Posted October. 09, 2017 11:27,
Updated October. 10, 2017 09:26
Hollywood war movies often put emphasis on combat scenes in which the friendly forces and the enemy soldiers engage in fierce battle. However, pulling the trigger to kill someone is not an easy thing to do even in a battlefield. According to “On Killing: The Psychological Cost of Learning to Kill in War and Society” authored by American author Dave Grossman, only 15 to 20 percent, or one in five soldiers, actually fired their guns and rifles toward the enemy forces during the Second World War.
This is because humans by nature hate killing others even risking the very instinct to protect themselves. While Koreans enjoy a long Chuseok (thanksgiving) holiday, crimes in which people were murdered like flies have occurred in succession in foreign countries. In Las Vegas, the United States, 64-year-old retired accountant Steven Paddock opened fire on the crowd at a concert, killing 58 concertgoers and injuring more than 500. The gunman in the worst mass shooting in modern U.S. history, which shocked the whole world, was an affluent retiree and had no notable criminal record. The motive behind this gruesome crime remains unknown.
In Europe, a female Swedish journalist, who went to interview Danish inventor Peter Madsen, was found dead without her head 10 days after she went missing. It is suspected Madsen is killed her in a submarine he had created, and severed her body into pieces before dumping. His computer contained video files of women who are tortured to death. The crime was all the more shocking because it was a bizarre murder committed by a celebrity millionaire inventor. Both Paddock and Madsen who killed innocent people mercilessly were well heeled, which makes their crimes all the more scary.

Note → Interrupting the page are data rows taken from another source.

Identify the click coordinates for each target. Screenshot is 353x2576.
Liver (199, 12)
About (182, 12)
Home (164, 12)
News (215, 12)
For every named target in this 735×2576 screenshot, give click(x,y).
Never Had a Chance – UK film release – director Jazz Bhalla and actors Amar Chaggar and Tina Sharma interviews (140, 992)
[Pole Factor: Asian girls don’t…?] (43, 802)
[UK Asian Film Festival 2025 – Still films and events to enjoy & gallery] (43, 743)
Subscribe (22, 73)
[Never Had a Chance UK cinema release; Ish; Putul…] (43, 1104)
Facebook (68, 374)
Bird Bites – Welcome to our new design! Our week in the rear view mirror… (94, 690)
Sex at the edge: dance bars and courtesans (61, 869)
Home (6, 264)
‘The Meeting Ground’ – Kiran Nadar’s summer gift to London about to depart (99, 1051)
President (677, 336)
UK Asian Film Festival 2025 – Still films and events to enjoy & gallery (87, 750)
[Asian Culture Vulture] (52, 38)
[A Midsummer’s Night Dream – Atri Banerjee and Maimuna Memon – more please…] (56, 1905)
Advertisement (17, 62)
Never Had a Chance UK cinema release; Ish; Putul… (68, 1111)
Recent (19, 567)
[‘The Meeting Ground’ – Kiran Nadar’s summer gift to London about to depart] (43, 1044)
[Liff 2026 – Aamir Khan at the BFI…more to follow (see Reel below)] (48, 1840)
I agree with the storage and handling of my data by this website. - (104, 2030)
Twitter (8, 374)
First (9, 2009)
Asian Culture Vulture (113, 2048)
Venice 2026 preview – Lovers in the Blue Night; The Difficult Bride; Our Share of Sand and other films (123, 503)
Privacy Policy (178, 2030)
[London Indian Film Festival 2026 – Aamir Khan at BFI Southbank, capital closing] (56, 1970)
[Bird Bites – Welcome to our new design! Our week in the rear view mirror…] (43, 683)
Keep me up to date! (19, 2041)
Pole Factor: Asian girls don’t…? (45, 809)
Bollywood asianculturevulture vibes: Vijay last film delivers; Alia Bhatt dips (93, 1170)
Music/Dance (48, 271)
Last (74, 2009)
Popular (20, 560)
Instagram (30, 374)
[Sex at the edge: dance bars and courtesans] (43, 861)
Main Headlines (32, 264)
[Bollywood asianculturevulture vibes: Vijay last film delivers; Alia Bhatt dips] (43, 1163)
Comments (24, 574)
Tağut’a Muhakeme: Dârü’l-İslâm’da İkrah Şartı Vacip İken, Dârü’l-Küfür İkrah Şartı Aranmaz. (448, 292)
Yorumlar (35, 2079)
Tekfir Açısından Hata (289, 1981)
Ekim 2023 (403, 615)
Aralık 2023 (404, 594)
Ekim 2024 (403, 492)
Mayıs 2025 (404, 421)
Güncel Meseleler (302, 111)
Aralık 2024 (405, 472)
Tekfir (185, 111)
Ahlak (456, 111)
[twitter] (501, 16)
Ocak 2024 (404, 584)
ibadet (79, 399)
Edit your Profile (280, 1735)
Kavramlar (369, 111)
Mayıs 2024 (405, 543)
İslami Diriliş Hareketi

Unlike in the Second World War, the portion of soldiers who actually opened fire in the Vietnam War exceeded 90 percent, author Grossman said. He expressed concern about the phenomenon in which the method that increased the portion of soldiers who opened fire more than four times is widely used among civilians. That is, humans’ emotion also gets blunter as they are defenselessly exposed to images of all different violence including mass shootings through movies and games, and witness horror scenes repeatedly. As we witness disgusting crimes committed by “Dr. Jekylls of the 21st Century," it is about time we have to ask this question to ourselves: Are humans born as monsters or are we breeding monsters?